Nobody is going to buy a car parking space in Bradford for £9,995 if it doesn’t come with a supposed guarantee to pay 9% a year. If Mederco could have sold the parking spaces for £9,995 a pop without offering to pay investors £900 a year and more than £9,995 to take it back five years later, they would have.
The problem with buying a car parking space as an investment, unlike a leasehold flat, is that whoever owns the car park has no incentive to put cars in your space before they fill up their own.
This is a problem with all vertical landbanking investment schemes whether the asset is a car parking space, hotel room or care home suite. It is not a problem with investing in, say, a buy-to-let flat where the leaseholder remains responsible for finding somebody to pay them to live in it.
Invariably this problem is solved by the operator of the investment scheme offering to lease the asset back from the investor in return for a “guaranteed” “assured” or “fixed” yield.

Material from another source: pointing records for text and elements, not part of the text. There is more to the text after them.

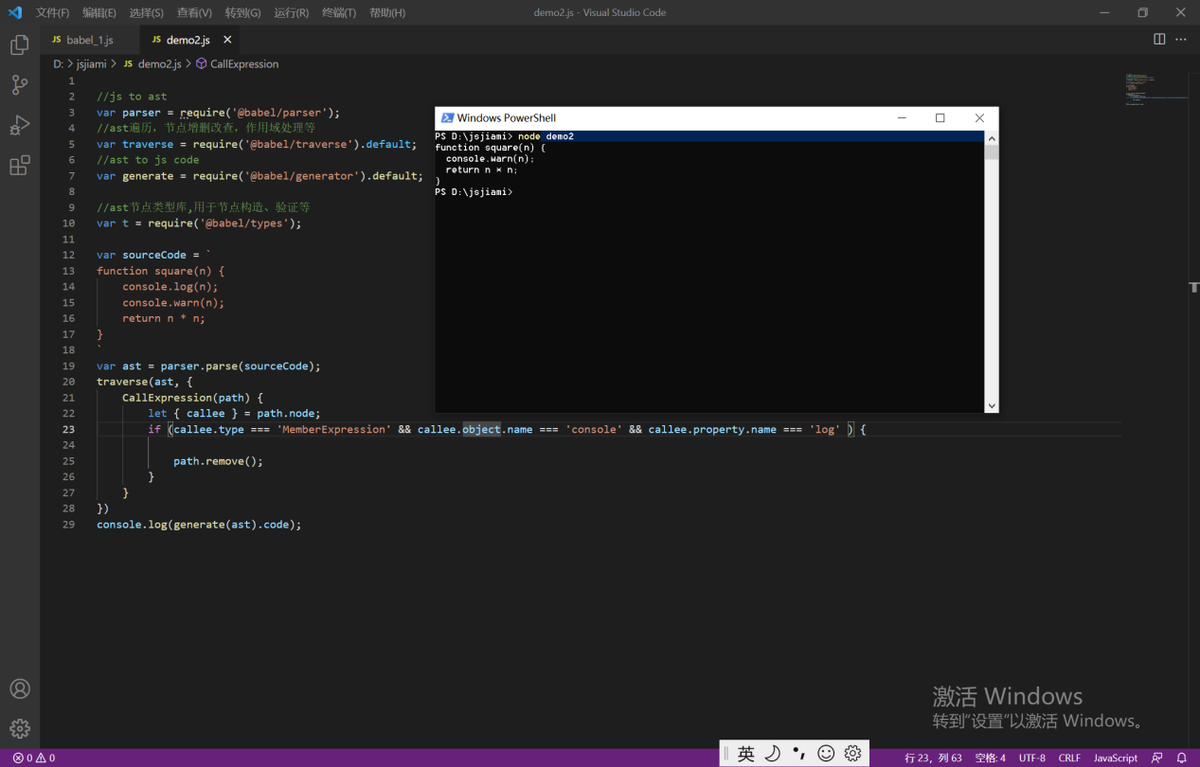The height and width of the screenshot is (767, 1200).
Task: Open the editor More Actions ellipsis
Action: point(1181,39)
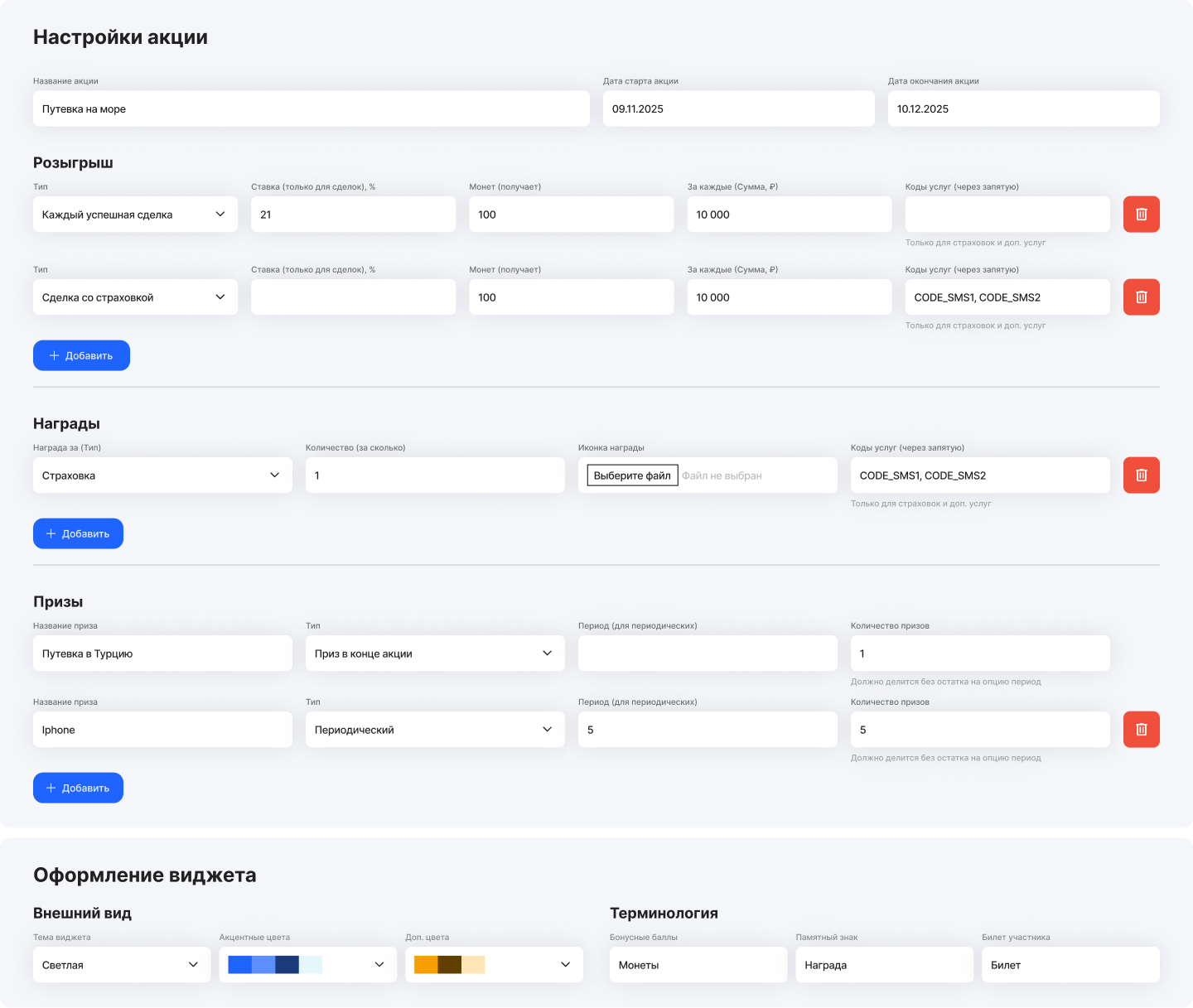Open the 'Каждый успешная сделка' type dropdown
This screenshot has width=1193, height=1008.
[135, 215]
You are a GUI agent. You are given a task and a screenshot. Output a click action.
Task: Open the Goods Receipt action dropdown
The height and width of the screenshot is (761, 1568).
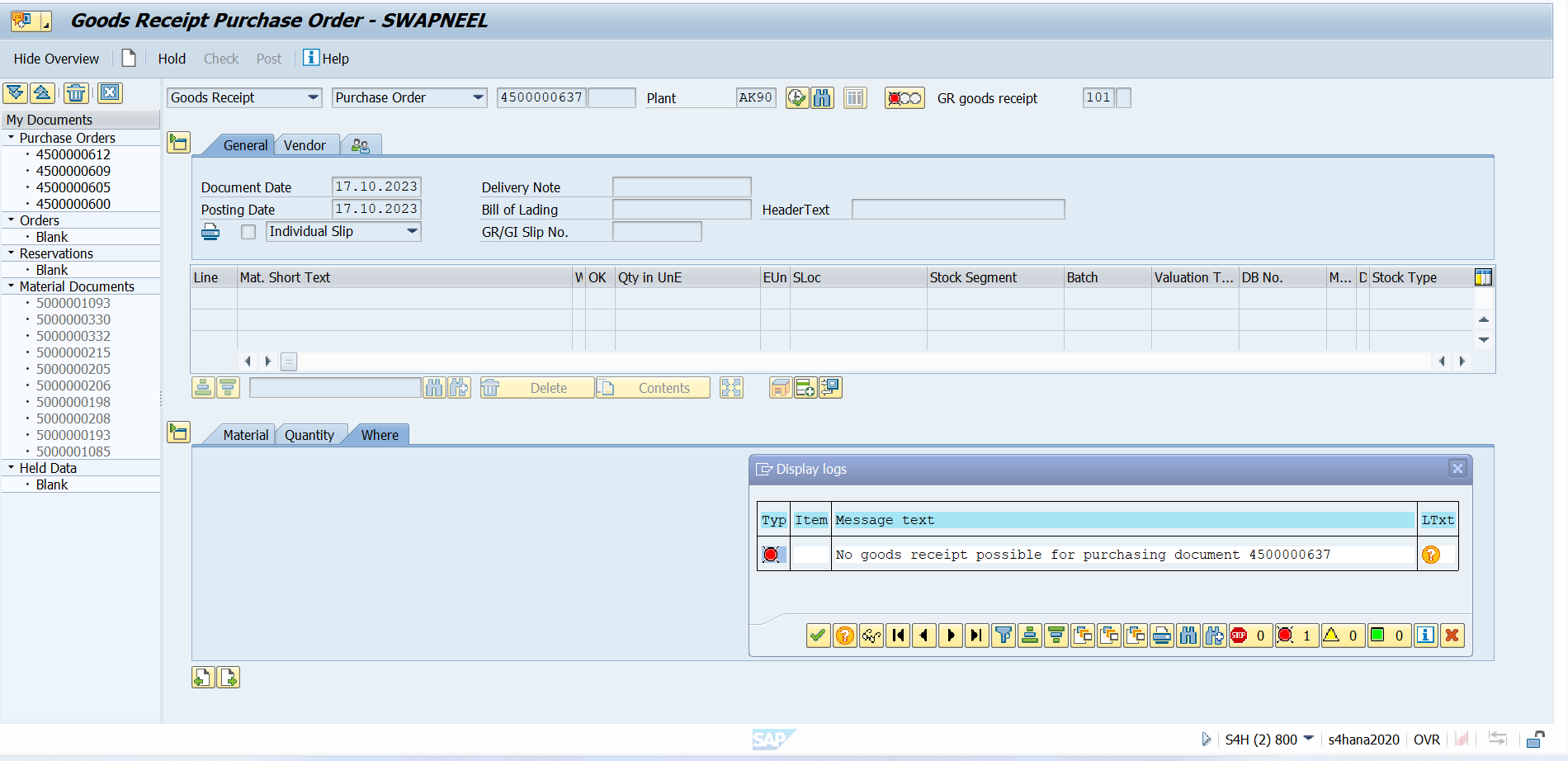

This works until the operator runs out of money to meet the guarantee and stops paying the investor.
The administrators are, thankfully, not going to be telling investors to buy car parking spaces for £9,995 in the expectation of 9% per year returns plus an uplifted buyback from an already bankrupt company.
Who they are going to find to buy the parking spaces without any guarantees attached remains to be seen.
But that is largely moot to investors in the car parking spaces that were sold, as no returns are anticipated for them from the administration.
Administrators to pay accountancy fees to the other Day
One company that is going to get a return from the administration is Younique Accountancy.
Younique Accountancy (no relation to the makeup multi-level marketing scheme) were Mederco’s previous accountants and have been retained by the administrators “due to their historical knowledge of the Company and the cost efficiency in retaining them to assist the Joint Administrators”.
Younique are to be paid on a time cost basis. Accountancy fees are estimated at £5,000 by the administrators.
Younique’s sole director and owner is Neil Day. Any relation to Stewart Day? Their exact relationship is not public, but what is public knowledge is that Neil Day was a former director of other Stewart Day companies including Swish Property Limited (dissolved in 2013) and Rainbow Homes Limited (Neil resigned in 2013), which suggests it’s more than a coincidence.
It’s a sad fact that often the only beneficiary of an administration is the administrators whose fees always stand first in the queue.
When one of the recipients of those fees is the (brother? cousin? namesake and longstanding former business partner?) of the guy who ran the collapsed investment scheme, it’s an extra kick in the teeth for investors.